Marianne Giguère | |
Office1: | Associate councillor on the Montreal Executive Committee with responsibility for sustainable development and active transit |
Term Start1: | 2017 |
Predecessor1: | position created |
Office2: | Montreal City Councillor for De Lorimier |
Term Start2: | 2017 |
Predecessor2: | Louise Mainville |
Office3: | Plateau-Mont-Royal Borough Councillor for De Lorimier |
Term Start3: | 2013 |
Term End3: | 2017 |
Predecessor3: | Carl Boileau |
Successor3: | Josefina Blanco |
Party: | Projet Montréal |
Marianne Giguère is a politician in Montreal, Quebec, Canada. She has served on the Plateau-Mont-Royal borough council since 2013 and on the Montreal city council since 2017 as a member of Projet Montréal. In November 2017, she was appointed as an associate member of new mayor Valérie Plante's Montreal executive committee (i.e., the municipal cabinet).
Giguère was an educational consultant before entering political life.[1] She is also a singer and percussionist. Her campaign literature indicates that she joined Projet Montréal at the time of the party's founding in 2004.[2]
Giguère was elected to the Plateau-Mont-Royal borough council in the 2013 Montreal municipal election, defeating incumbent councillor Carl Boileau in the De Lorimier ward. Projet Montréal emerged as the official opposition on city council after the election and won every seat in Plateau-Mont-Royal to continue as the local governing authority in the borough. In January 2014, Giguère was appointed as her party's critic on urban agriculture, cycling, and green spaces.[3]
On the day following her appointment, she urged the city to develop a plan to confront the presence of the emerald ash borer beetle in the city's parks and woodlands.[4] She also called for the city to improve access to public beaches,[5] and she supported the Plateau-Mont-Royal council's decision to limit one-hour free parking spots for shoppers in a bid to decrease car traffic in the area.[6]
Giguère's primary area of focus during her first term was cycling and cyclist safety. She approved of the Montreal executive committee's decision to purchase the local assets of the bicycle sharing system Bixi in February 2014 after the company filed for bankruptcy, though she argued that the service should be taken over by the Société de transport de Montréal in the longer term.[7] She also called on the government of Quebec to modernize its highway safety code in April of the same year, saying that the existing code did not reflect the increased presence of urban cycling.[8] In September 2014, she urged the city to prioritize bike lanes on busy, arterial streets rather than in comparatively safe residential areas.[9]
In early 2015, the city opened a new bike lane on Saint Laurent Boulevard that met with a negative response from cyclists due to the absence of lane markings, a trajectory that some described as dangerous, and the fact that it ended with no obvious path for cyclists on which cyclists could continue. Giguère joined in the criticism, remarking, "It takes people who don't understand bicycles to design something like that. It makes no sense."[10] She did, however, support the city government's decision to dedicate a bike path on Saint Denis Street later in the year,[11] and she supported the city's twelve-point set of recommendations to reform the provincial highway safety code for the benefit of cyclists.[12]

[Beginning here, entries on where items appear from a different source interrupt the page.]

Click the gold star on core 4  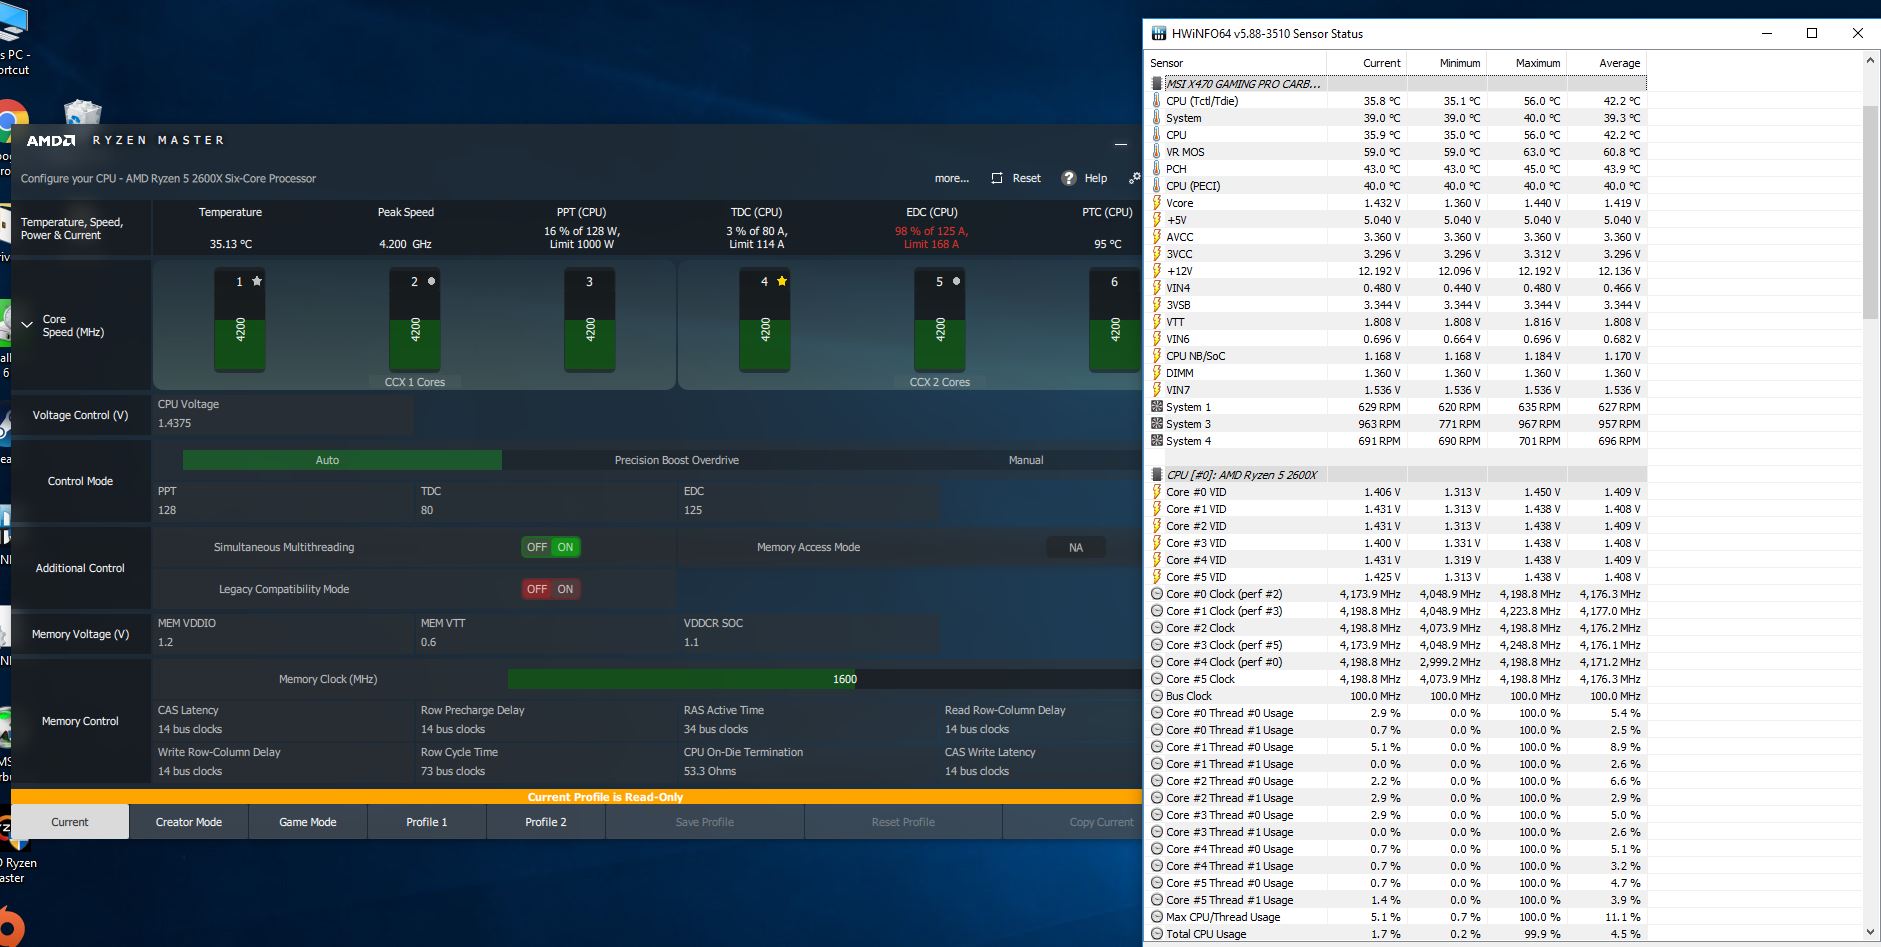[782, 281]
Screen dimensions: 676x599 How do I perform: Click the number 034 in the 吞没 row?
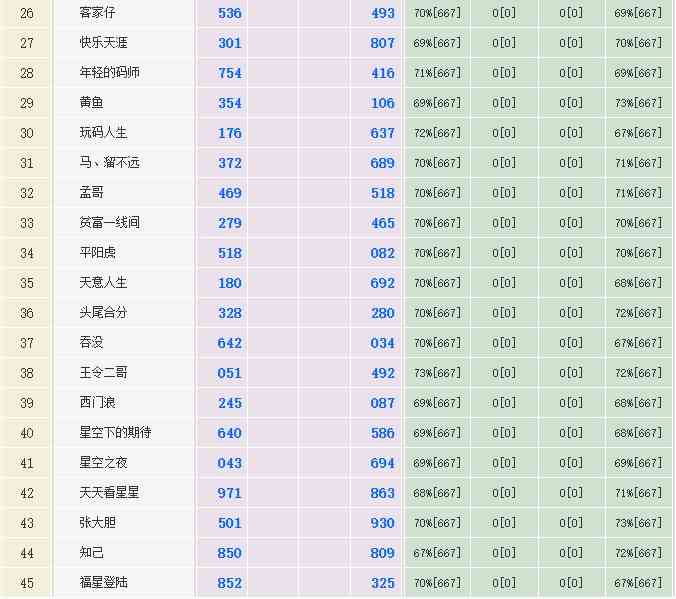tap(383, 343)
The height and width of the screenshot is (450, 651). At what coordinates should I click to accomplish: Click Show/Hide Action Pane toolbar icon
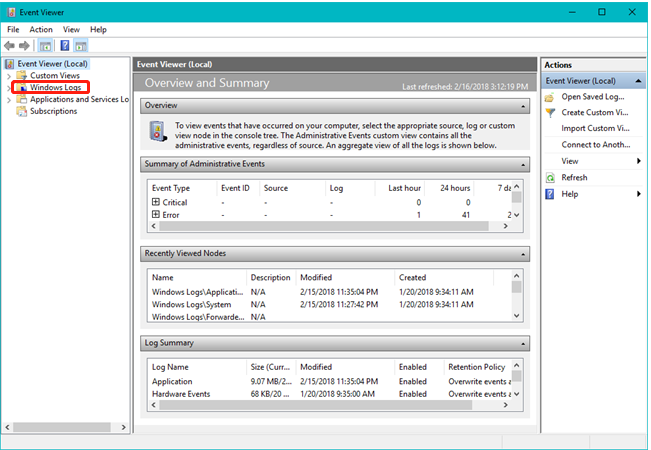pyautogui.click(x=80, y=46)
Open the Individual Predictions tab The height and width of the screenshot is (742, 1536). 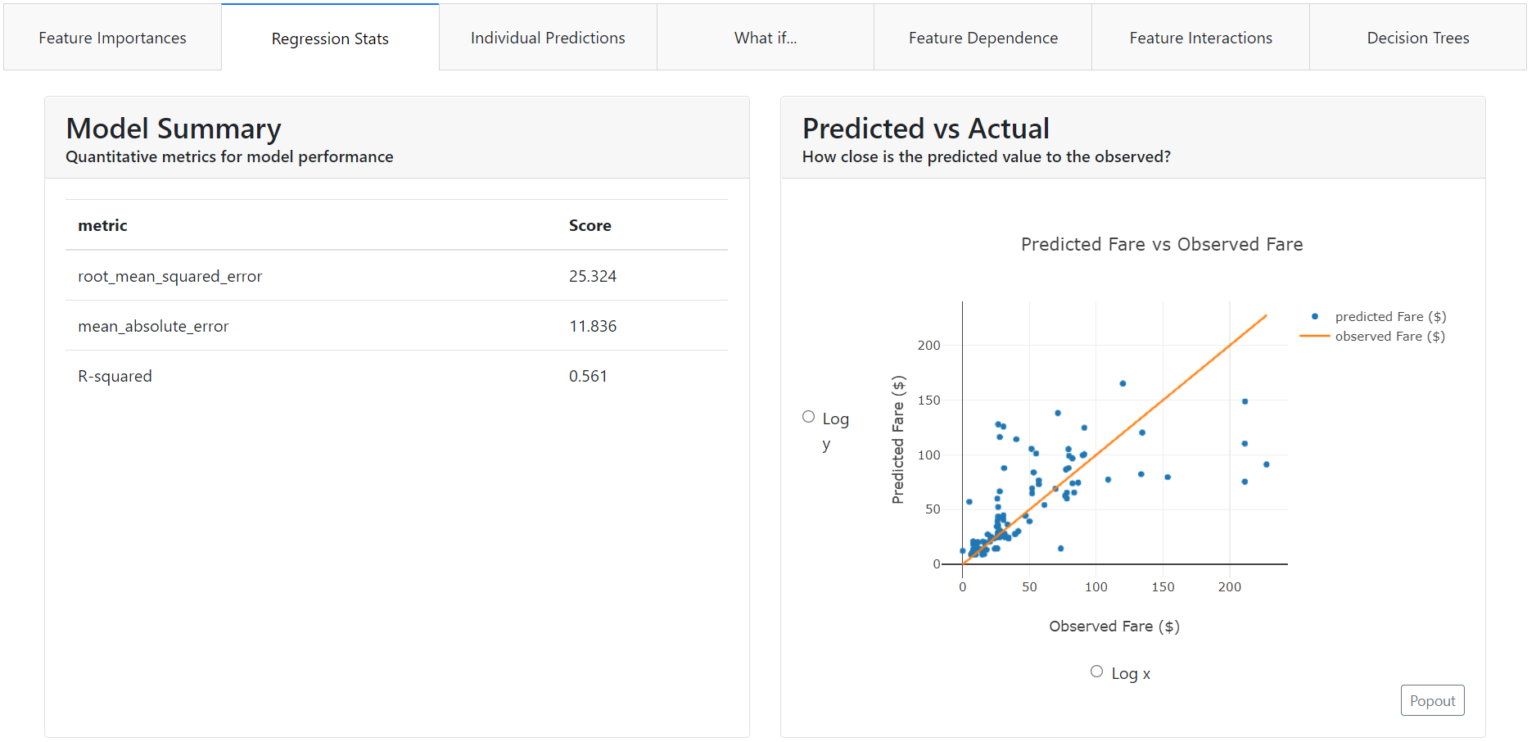click(547, 37)
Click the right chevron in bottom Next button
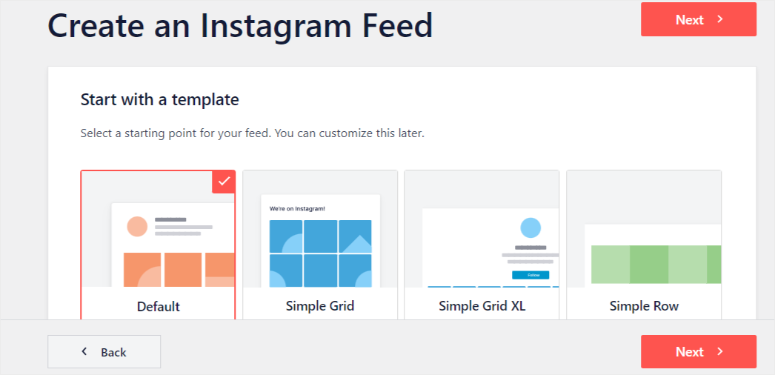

Giguère argued in 2016 that the interests of cyclists were often ignored in Montreal's urban renovation projects. "We're really stagnating in terms of new dedicated paths that will bring out new cyclists," she said Marianne Giguère. "We have the idea that they're adding a few kilometres year after year, but there's no great vision."[13] In the same year, she presented a workshop on Projet Montréal's efforts to improve cyclist and pedestrian safety at the Pro Walk/Pro Bike/Pro Place conference in Vancouver.[14]
Giguère was elected for the De Lorimier city ward in the 2017 Montreal municipal election, in which Projet Montréal won the mayoralty, a majority of seats of the Montreal city council, and, once again, every seat on the Plateau-Mont-Royal borough council. Following the election, she was appointed as an associate member of the Montreal executive committee with responsibility for sustainable development and active transit.[15] She works with executive councillors Luc Ferrandez and Jean-François Parenteau on the first of these files and with executive councillor Éric Alan Caldwell on the second.[16] [17]
By virtue of holding her seat on city council, Giguère continues to serve on the Plateau-Mont-Royal borough council.